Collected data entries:
==*==

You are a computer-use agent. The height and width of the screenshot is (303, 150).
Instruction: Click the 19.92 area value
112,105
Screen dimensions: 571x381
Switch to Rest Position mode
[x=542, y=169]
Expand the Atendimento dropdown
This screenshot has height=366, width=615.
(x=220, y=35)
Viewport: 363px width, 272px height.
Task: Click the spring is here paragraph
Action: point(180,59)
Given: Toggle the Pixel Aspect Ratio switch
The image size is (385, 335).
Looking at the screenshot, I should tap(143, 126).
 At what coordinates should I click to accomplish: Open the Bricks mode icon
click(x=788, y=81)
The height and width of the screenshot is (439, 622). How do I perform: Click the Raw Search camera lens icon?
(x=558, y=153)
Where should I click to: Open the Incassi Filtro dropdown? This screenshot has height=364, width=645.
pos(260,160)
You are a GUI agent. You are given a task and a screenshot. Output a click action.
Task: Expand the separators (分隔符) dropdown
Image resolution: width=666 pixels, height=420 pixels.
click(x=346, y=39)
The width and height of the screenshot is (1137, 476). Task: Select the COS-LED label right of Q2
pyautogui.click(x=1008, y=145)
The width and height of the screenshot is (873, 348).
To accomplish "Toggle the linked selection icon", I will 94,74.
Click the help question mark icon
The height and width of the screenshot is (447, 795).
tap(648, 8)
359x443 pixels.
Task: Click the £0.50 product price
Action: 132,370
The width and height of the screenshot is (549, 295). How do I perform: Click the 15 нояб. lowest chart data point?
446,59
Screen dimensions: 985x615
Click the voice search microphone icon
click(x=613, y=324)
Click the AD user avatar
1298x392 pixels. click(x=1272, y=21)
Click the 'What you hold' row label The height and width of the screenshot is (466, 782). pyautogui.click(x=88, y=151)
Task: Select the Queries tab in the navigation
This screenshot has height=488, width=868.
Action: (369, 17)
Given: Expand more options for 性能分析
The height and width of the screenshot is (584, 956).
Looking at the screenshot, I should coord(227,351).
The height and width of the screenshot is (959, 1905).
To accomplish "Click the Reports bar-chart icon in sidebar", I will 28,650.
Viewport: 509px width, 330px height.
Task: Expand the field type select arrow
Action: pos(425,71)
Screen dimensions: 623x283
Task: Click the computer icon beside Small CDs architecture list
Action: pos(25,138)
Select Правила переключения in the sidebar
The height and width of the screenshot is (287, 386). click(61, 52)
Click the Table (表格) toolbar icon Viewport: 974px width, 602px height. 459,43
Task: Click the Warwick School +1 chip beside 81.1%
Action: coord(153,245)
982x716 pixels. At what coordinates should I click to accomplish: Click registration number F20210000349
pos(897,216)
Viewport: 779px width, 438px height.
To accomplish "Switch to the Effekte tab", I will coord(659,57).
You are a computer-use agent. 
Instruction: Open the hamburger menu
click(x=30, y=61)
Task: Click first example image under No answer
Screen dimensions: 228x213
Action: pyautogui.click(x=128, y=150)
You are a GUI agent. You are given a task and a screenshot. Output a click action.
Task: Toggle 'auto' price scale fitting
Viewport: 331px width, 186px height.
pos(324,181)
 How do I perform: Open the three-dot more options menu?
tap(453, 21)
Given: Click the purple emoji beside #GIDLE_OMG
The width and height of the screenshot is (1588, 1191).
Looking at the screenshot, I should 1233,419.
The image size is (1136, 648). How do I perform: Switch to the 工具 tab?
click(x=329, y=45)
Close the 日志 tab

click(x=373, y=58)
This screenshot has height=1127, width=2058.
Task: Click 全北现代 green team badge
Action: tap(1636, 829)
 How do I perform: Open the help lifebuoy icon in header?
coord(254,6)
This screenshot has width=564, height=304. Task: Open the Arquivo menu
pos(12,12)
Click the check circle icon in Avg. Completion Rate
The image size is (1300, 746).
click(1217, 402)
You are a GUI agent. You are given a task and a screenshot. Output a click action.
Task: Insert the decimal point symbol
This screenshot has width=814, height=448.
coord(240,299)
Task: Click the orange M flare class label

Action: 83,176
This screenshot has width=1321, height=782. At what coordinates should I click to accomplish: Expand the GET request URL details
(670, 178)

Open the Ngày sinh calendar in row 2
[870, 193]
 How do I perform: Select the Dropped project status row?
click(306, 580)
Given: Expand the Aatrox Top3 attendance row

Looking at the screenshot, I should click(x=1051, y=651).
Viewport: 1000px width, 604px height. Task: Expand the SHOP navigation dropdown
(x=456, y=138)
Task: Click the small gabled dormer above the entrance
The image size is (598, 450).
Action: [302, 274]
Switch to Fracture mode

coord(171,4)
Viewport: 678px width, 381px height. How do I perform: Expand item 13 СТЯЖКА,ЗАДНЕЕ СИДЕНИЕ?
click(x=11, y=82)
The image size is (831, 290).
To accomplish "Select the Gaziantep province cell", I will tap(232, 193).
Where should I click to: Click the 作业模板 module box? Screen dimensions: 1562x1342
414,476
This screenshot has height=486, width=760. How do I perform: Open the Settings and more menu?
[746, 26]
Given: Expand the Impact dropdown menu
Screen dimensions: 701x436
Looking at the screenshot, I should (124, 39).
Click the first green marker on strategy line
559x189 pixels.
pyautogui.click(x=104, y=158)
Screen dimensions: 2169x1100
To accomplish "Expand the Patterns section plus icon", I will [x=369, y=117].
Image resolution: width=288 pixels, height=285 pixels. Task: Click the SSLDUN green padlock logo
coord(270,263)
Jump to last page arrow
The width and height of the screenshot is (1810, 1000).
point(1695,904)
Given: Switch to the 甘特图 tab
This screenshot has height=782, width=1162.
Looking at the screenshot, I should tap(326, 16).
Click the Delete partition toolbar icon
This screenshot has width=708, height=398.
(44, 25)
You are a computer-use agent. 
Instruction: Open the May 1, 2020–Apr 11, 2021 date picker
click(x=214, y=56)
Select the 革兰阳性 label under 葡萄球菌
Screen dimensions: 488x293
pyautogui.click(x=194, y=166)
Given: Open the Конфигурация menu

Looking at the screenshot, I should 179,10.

==*==

▶ [Work required]
Please repeat every line of the listing above verbatim.

▶ [Exercise output]
You are a computer-use agent. The height and width of the screenshot is (303, 150).
Instruction: Click the 19.92 area value
112,105
Screen dimensions: 571x381
Switch to Rest Position mode
[x=542, y=169]
Expand the Atendimento dropdown
This screenshot has height=366, width=615.
(x=220, y=35)
Viewport: 363px width, 272px height.
Task: Click the spring is here paragraph
Action: point(180,59)
Given: Toggle the Pixel Aspect Ratio switch
The image size is (385, 335).
Looking at the screenshot, I should tap(143, 126).
 At what coordinates should I click to accomplish: Open the Bricks mode icon
click(x=788, y=81)
The height and width of the screenshot is (439, 622). How do I perform: Click the Raw Search camera lens icon?
(x=558, y=153)
Where should I click to: Open the Incassi Filtro dropdown? This screenshot has height=364, width=645.
pos(260,160)
You are a GUI agent. You are given a task and a screenshot. Output a click action.
Task: Expand the separators (分隔符) dropdown
Image resolution: width=666 pixels, height=420 pixels.
click(x=346, y=39)
The width and height of the screenshot is (1137, 476). Task: Select the COS-LED label right of Q2
pyautogui.click(x=1008, y=145)
The width and height of the screenshot is (873, 348).
To accomplish "Toggle the linked selection icon", I will 94,74.
Click the help question mark icon
The height and width of the screenshot is (447, 795).
tap(648, 8)
359x443 pixels.
Task: Click the £0.50 product price
Action: 132,370
The width and height of the screenshot is (549, 295). How do I perform: Click the 15 нояб. lowest chart data point?
446,59
Screen dimensions: 985x615
Click the voice search microphone icon
click(x=613, y=324)
Click the AD user avatar
1298x392 pixels. click(x=1272, y=21)
Click the 'What you hold' row label The height and width of the screenshot is (466, 782). pyautogui.click(x=88, y=151)
Task: Select the Queries tab in the navigation
This screenshot has height=488, width=868.
Action: (369, 17)
Given: Expand more options for 性能分析
The height and width of the screenshot is (584, 956).
Looking at the screenshot, I should coord(227,351).
The height and width of the screenshot is (959, 1905).
To accomplish "Click the Reports bar-chart icon in sidebar", I will 28,650.
Viewport: 509px width, 330px height.
Task: Expand the field type select arrow
Action: pos(425,71)
Screen dimensions: 623x283
Task: Click the computer icon beside Small CDs architecture list
Action: pos(25,138)
Select Правила переключения in the sidebar
The height and width of the screenshot is (287, 386). click(61, 52)
Click the Table (表格) toolbar icon Viewport: 974px width, 602px height. 459,43
Task: Click the Warwick School +1 chip beside 81.1%
Action: coord(153,245)
982x716 pixels. At what coordinates should I click to accomplish: Click registration number F20210000349
pos(897,216)
Viewport: 779px width, 438px height.
To accomplish "Switch to the Effekte tab", I will coord(659,57).
You are a computer-use agent. 
Instruction: Open the hamburger menu
click(x=30, y=61)
Task: Click first example image under No answer
Screen dimensions: 228x213
Action: pyautogui.click(x=128, y=150)
You are a GUI agent. You are given a task and a screenshot. Output a click action.
Task: Toggle 'auto' price scale fitting
Viewport: 331px width, 186px height.
pos(324,181)
 How do I perform: Open the three-dot more options menu?
tap(453, 21)
Given: Click the purple emoji beside #GIDLE_OMG
The width and height of the screenshot is (1588, 1191).
Looking at the screenshot, I should 1233,419.
The image size is (1136, 648). How do I perform: Switch to the 工具 tab?
click(x=329, y=45)
Close the 日志 tab

click(x=373, y=58)
This screenshot has height=1127, width=2058.
Task: Click 全北现代 green team badge
Action: tap(1636, 829)
 How do I perform: Open the help lifebuoy icon in header?
coord(254,6)
This screenshot has width=564, height=304. Task: Open the Arquivo menu
pos(12,12)
Click the check circle icon in Avg. Completion Rate
The image size is (1300, 746).
click(1217, 402)
You are a GUI agent. You are given a task and a screenshot. Output a click action.
Task: Insert the decimal point symbol
This screenshot has width=814, height=448.
coord(240,299)
Task: Click the orange M flare class label

Action: 83,176
This screenshot has width=1321, height=782. At what coordinates should I click to accomplish: Expand the GET request URL details
(670, 178)

Open the Ngày sinh calendar in row 2
[870, 193]
 How do I perform: Select the Dropped project status row?
click(306, 580)
Given: Expand the Aatrox Top3 attendance row

Looking at the screenshot, I should click(x=1051, y=651).
Viewport: 1000px width, 604px height. Task: Expand the SHOP navigation dropdown
(x=456, y=138)
Task: Click the small gabled dormer above the entrance
The image size is (598, 450).
Action: [302, 274]
Switch to Fracture mode

coord(171,4)
Viewport: 678px width, 381px height. How do I perform: Expand item 13 СТЯЖКА,ЗАДНЕЕ СИДЕНИЕ?
click(x=11, y=82)
The image size is (831, 290).
To accomplish "Select the Gaziantep province cell", I will tap(232, 193).
Where should I click to: Click the 作业模板 module box? Screen dimensions: 1562x1342
414,476
This screenshot has height=486, width=760. How do I perform: Open the Settings and more menu?
[746, 26]
Given: Expand the Impact dropdown menu
Screen dimensions: 701x436
Looking at the screenshot, I should (124, 39).
Click the first green marker on strategy line
559x189 pixels.
pyautogui.click(x=104, y=158)
Screen dimensions: 2169x1100
To accomplish "Expand the Patterns section plus icon", I will [x=369, y=117].
Image resolution: width=288 pixels, height=285 pixels. Task: Click the SSLDUN green padlock logo
coord(270,263)
Jump to last page arrow
The width and height of the screenshot is (1810, 1000).
point(1695,904)
Given: Switch to the 甘特图 tab
This screenshot has height=782, width=1162.
Looking at the screenshot, I should tap(326, 16).
Click the Delete partition toolbar icon
This screenshot has width=708, height=398.
(44, 25)
You are a computer-use agent. 
Instruction: Open the May 1, 2020–Apr 11, 2021 date picker
click(x=214, y=56)
Select the 革兰阳性 label under 葡萄球菌
Screen dimensions: 488x293
pyautogui.click(x=194, y=166)
Given: Open the Конфигурация menu

Looking at the screenshot, I should 179,10.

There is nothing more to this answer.